● Part of a data file
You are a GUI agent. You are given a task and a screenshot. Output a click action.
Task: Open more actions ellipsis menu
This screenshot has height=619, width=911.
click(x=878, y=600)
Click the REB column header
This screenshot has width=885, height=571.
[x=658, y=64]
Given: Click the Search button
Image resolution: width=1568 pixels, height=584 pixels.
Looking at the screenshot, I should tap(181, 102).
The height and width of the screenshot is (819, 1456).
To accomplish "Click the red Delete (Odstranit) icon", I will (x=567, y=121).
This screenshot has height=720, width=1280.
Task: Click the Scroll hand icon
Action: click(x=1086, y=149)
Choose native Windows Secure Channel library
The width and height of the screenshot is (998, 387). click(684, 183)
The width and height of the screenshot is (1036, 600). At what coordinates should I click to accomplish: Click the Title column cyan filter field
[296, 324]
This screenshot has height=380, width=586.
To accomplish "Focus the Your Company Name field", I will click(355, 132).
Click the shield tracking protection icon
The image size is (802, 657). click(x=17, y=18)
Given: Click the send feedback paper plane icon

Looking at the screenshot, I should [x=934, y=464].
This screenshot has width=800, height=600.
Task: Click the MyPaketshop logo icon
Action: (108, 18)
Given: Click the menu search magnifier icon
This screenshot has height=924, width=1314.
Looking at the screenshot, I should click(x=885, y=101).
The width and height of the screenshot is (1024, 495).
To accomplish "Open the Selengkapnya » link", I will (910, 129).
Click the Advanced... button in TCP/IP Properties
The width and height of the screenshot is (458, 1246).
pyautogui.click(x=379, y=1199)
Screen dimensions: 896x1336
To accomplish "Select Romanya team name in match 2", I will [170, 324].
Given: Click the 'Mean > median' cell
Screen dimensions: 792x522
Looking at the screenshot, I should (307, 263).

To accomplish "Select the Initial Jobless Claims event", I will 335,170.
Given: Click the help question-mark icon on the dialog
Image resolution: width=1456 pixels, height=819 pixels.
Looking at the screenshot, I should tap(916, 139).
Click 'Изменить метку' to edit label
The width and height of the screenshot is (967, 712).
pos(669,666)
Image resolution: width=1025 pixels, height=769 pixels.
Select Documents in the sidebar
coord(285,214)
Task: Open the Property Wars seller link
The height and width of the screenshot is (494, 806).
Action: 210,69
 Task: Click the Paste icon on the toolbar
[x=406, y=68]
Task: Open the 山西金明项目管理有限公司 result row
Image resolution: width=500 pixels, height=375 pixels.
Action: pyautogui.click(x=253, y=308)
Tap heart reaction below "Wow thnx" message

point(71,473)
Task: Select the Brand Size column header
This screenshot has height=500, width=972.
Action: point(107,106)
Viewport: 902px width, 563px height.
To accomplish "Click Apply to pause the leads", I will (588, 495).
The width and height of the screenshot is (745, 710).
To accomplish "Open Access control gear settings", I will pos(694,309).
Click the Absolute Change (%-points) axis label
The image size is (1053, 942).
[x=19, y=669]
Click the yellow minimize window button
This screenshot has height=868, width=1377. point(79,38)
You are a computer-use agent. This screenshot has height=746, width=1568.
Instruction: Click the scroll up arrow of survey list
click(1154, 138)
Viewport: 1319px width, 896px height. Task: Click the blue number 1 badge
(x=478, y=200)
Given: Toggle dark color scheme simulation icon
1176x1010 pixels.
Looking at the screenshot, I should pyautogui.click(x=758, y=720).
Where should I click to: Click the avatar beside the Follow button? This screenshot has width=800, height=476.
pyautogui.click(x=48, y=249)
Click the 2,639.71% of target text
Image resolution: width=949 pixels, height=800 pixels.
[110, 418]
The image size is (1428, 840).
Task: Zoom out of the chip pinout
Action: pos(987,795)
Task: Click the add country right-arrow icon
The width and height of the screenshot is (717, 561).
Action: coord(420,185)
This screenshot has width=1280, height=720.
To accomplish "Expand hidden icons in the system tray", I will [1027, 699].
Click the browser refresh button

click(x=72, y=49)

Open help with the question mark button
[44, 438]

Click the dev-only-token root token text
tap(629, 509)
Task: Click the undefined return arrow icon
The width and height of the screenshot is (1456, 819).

● Task statement
Pick out every line of the records that contains the word "Viewport" and copy each one in full.

● The answer
Viewport: 902px width, 563px height.
Viewport: 1319px width, 896px height. Task: Click the blue number 1 badge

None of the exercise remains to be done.